##### Dataset extract

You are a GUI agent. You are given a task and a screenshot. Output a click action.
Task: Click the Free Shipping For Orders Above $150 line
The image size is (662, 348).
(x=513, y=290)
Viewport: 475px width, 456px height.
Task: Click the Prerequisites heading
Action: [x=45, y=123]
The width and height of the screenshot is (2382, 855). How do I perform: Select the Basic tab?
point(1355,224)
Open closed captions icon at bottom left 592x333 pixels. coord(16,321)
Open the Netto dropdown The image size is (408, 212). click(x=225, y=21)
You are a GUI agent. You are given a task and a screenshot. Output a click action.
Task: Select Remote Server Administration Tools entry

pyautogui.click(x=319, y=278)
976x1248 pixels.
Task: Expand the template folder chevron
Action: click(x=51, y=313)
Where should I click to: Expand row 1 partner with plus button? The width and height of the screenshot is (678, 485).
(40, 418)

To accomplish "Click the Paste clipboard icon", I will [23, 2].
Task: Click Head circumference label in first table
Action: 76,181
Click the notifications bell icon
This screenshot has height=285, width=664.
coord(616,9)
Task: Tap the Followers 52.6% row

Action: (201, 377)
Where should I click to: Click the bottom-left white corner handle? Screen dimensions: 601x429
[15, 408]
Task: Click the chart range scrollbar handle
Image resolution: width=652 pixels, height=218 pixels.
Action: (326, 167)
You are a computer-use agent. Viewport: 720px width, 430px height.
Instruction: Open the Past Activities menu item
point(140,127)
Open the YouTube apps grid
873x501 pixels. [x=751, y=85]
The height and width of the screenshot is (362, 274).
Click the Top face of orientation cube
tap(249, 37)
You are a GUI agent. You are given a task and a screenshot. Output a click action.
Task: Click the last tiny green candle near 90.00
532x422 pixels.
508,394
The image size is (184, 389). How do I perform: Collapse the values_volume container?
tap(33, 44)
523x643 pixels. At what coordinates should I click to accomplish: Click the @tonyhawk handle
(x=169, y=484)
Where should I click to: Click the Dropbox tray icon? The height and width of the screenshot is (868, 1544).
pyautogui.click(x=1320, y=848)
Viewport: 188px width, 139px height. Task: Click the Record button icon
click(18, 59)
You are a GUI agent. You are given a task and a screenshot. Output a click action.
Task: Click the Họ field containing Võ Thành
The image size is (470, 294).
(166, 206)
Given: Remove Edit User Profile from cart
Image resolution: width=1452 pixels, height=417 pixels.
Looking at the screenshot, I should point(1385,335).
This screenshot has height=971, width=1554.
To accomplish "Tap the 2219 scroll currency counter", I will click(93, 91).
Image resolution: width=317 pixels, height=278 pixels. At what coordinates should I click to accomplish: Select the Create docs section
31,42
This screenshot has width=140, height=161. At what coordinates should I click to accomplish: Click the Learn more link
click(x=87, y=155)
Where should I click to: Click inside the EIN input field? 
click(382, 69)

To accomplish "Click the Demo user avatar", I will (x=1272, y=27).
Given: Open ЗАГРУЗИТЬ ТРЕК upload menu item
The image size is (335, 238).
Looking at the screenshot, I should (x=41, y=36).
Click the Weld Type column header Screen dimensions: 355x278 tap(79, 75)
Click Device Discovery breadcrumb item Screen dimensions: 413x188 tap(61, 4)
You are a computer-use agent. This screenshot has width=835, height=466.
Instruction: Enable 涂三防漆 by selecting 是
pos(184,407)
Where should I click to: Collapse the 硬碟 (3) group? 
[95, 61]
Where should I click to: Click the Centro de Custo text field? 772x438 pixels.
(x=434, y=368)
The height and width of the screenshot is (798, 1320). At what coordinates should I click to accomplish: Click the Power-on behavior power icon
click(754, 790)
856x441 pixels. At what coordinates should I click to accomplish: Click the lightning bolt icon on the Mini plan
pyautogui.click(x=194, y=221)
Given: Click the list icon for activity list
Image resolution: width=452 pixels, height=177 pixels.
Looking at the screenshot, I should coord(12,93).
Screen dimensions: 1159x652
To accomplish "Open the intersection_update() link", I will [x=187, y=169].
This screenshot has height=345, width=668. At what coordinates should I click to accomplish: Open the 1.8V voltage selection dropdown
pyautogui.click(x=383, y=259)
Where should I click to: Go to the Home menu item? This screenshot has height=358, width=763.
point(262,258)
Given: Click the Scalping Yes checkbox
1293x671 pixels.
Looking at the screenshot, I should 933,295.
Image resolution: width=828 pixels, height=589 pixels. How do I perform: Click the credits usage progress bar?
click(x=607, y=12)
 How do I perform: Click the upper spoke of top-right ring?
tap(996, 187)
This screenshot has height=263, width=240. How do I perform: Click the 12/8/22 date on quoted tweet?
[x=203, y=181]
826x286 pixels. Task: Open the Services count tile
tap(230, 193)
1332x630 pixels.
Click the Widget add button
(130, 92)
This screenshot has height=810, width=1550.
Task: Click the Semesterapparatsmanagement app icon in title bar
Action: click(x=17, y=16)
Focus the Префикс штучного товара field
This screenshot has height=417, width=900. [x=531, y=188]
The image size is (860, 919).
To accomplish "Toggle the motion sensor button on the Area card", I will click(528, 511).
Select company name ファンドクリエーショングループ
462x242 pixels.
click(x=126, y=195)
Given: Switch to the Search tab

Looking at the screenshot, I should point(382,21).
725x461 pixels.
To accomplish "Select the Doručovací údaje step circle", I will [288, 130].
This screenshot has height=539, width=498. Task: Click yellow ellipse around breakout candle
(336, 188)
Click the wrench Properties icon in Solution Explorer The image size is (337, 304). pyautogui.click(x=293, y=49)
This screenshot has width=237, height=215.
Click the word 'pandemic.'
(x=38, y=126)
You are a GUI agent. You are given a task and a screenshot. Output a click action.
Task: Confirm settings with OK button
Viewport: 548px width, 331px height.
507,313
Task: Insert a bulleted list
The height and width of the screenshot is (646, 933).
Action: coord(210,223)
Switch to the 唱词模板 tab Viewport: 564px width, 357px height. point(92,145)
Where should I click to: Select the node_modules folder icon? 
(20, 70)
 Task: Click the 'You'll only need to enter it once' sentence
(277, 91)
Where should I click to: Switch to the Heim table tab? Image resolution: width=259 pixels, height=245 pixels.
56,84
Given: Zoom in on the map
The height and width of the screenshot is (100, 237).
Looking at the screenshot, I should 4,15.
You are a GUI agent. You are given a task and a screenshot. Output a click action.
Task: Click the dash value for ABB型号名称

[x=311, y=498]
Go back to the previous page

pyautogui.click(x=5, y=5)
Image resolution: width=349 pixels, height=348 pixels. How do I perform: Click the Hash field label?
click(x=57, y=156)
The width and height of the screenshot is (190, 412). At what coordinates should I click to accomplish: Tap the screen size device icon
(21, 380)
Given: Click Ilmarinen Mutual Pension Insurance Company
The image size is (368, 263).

##########

» Do this
Copy out the records word for word, starting at the line that contains "Viewport: 188px width, 139px" and ending at the line that contains "pos(184,407)", with both of those lines included.

» The solution
Viewport: 188px width, 139px height. Task: Click the Record button icon
click(18, 59)
You are a GUI agent. You are given a task and a screenshot. Output a click action.
Task: Click the Họ field containing Võ Thành
The image size is (470, 294).
(166, 206)
Given: Remove Edit User Profile from cart
Image resolution: width=1452 pixels, height=417 pixels.
Looking at the screenshot, I should point(1385,335).
This screenshot has height=971, width=1554.
To accomplish "Tap the 2219 scroll currency counter", I will click(93, 91).
Image resolution: width=317 pixels, height=278 pixels. At what coordinates should I click to accomplish: Select the Create docs section
31,42
This screenshot has width=140, height=161. At what coordinates should I click to accomplish: Click the Learn more link
click(x=87, y=155)
Where should I click to: Click inside the EIN input field? 
click(382, 69)

To accomplish "Click the Demo user avatar", I will (x=1272, y=27).
Given: Open ЗАГРУЗИТЬ ТРЕК upload menu item
The image size is (335, 238).
Looking at the screenshot, I should (x=41, y=36).
Click the Weld Type column header Screen dimensions: 355x278 tap(79, 75)
Click Device Discovery breadcrumb item Screen dimensions: 413x188 tap(61, 4)
You are a computer-use agent. This screenshot has width=835, height=466.
Instruction: Enable 涂三防漆 by selecting 是
pos(184,407)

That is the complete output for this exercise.